The fundamental problem is that in 2003 when the Regulation was drafted, mobile phones were very different things to those that we have today. The iPhone was not released until 2007. A mobile phone in 2003 was used for making calls or sending text messages. It was not used as a satnav, or for playing music or for almost any of the other myriad uses to which today’s phones are put. The result is that a law which might have been workable in 2003 has become a confusing mess.
Finally back to Mr Nelson. Frankly, by now I’m as confused as he was. His piece sets out his understanding of the law:
“… holding an old-fashioned satnav at the wheel throughout your journey is fine, because it’s not a mobile phone.”
This is certainly wrong. It is absolutely not fine. If you hold an old fashioned satnav in your hand it becomes an “hand-held interactive communications device” covered by Paragraph 1 (b). If you use it you are committing an offence.
“But pick up an identically-shaped mobile when stuck in traffic, and it’s six points and a fine of up to £2,500.”
That’s wrong too. Simply picking up your phone is legal, the offence is “using” it. (And the maximum fine is only £1,000 unless you were driving a goods vehicle or a vehicle designed to carry 8 or more passengers).
“Satnav apps are OK when not held, illegal if picked up.”

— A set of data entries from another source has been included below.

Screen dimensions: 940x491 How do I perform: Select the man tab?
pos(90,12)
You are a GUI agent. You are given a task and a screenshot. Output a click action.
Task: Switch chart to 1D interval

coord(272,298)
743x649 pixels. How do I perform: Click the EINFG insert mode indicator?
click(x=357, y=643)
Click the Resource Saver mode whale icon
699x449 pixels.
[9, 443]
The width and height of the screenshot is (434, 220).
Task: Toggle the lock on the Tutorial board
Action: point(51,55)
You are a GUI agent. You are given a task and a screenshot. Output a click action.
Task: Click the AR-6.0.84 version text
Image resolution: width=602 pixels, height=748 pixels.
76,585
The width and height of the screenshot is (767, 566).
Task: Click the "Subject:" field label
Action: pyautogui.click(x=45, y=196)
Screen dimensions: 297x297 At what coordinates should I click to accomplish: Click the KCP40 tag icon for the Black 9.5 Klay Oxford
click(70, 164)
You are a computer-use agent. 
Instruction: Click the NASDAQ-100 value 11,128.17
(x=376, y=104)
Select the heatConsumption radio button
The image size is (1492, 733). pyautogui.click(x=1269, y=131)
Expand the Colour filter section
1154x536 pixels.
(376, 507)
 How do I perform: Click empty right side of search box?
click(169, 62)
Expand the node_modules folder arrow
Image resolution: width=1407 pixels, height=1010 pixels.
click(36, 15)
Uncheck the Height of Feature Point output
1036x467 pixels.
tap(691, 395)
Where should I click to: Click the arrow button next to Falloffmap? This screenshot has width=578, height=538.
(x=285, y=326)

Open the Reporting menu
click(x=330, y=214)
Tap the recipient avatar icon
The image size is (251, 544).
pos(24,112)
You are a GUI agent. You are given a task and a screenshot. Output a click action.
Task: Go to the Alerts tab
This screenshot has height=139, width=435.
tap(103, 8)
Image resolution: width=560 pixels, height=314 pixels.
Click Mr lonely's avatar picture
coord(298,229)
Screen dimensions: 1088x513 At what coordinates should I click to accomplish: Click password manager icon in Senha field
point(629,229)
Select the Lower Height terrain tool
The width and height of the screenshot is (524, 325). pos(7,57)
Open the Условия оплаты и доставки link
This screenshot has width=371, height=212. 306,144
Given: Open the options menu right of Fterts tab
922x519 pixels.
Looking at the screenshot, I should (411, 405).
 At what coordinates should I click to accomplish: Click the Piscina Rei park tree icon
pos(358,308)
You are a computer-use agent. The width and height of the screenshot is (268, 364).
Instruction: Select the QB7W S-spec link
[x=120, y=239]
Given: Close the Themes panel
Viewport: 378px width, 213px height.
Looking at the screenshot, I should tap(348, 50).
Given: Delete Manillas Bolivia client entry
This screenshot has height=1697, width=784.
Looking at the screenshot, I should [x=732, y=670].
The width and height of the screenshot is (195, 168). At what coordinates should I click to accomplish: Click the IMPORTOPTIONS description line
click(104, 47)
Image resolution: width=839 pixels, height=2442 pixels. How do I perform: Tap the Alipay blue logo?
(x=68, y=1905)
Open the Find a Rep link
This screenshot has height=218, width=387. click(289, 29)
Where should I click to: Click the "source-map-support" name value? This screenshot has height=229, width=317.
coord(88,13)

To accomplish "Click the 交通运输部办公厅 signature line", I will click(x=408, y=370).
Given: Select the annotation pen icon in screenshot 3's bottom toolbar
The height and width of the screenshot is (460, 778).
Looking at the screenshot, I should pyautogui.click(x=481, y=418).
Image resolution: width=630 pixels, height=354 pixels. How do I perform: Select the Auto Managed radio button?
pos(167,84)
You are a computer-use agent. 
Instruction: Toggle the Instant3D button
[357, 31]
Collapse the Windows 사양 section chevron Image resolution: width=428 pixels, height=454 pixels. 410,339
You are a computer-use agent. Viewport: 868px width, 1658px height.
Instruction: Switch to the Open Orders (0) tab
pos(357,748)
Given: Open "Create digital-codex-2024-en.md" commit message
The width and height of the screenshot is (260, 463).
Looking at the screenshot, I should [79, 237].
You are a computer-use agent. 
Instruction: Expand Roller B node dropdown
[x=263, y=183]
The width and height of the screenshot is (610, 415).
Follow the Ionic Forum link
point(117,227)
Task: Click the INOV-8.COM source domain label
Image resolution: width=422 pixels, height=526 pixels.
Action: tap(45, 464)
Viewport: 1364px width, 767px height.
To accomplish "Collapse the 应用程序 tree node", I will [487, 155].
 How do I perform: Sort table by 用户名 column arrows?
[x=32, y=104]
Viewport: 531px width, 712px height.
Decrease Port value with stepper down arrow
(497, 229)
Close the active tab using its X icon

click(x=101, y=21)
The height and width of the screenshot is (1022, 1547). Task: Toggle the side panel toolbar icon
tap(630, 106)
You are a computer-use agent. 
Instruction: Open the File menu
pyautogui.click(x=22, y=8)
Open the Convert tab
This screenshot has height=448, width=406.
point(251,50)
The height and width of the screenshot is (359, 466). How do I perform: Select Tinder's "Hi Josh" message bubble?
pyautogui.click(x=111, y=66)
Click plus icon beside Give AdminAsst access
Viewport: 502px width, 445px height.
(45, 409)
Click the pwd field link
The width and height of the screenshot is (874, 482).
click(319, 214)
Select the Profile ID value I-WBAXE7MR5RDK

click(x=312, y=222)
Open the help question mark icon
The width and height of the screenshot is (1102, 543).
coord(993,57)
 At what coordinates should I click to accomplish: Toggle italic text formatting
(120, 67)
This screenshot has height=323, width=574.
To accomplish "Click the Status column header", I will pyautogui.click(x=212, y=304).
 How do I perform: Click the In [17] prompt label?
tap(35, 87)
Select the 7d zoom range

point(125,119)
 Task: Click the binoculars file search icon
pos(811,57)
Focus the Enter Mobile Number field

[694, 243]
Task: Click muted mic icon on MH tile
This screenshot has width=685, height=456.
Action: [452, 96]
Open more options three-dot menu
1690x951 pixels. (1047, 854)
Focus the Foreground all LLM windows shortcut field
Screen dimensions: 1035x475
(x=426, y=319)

He’s talking about using satnav apps on a phone, and this is broadly speaking correct.
“Dictaphone apps are OK at any stage;”
Despite Jimmy Carr’s acquittal you would be very unwise to make that assumption. If valuable jokes tend to come to you when you are driving your Bentley, arrange for your Cayman Islands shell company to employ a chauffeur.
“Non-interactive satnav apps are probably OK.”
Whatever a “non-interactive satnav app” is, it’s not safe to assume it’s legal to use it on your hand-held phone when driving.
Mr Nelson has had the public-spirited idea that, despite having no chance of success, he could appeal with a view to clarifying the law. Sadly, I don’t think that would happen. Courts do not like being asked to decide hypothetical questions. If a question of law does not have to be decided a court will usually do its best not to decide it. All that would happen is that Mr Nelson’s conviction would be ruled proper and he would be ordered to pay the costs. The issue of whether use of a mobile phone for “non-communicative” purposes is prohibited will have to wait for another day.
Better still, Regulation 110 needs to be redrafted for the age of the smartphone. Talking satnav apps are very helpful and should be legal, but any handling of any electronic device by a driver, for any purpose (except in emergencies), should be made clearly and unambiguously illegal.
Note 4th January 2018
Since originally posting this blog some readers have pointed out, both in the comments below and on Twitter, that not all satnav apps work in the same way. It is apparently quite possible for an app to work without transmitting any data at all, by receiving information from satellites, and by a process of triangulation working out where you are on a previously installed map. Since a (1) (b) device at least, and possibly a mobile phone too, must be a device that “transmits and receives data” (see Paragraph (4)) it may be that some types of mapping app may not be prohibited, even when hand held.
1Scott Smith v. Procurator Fiscal, Glasgow  SAC (Crim) 16. The Court ruled that the evidence of a police officer that he saw the defendant using a phone while driving was sufficient to found a conviction, and that it was not necessary to establish (by the evidence of a phone examiner) what the phone was being used for at the time. On the other hand the court appeared to accept, at least for the sake of argument, that a mobile phone must be capable of carrying out an “interactive communication function” in order for its use to be prohibited.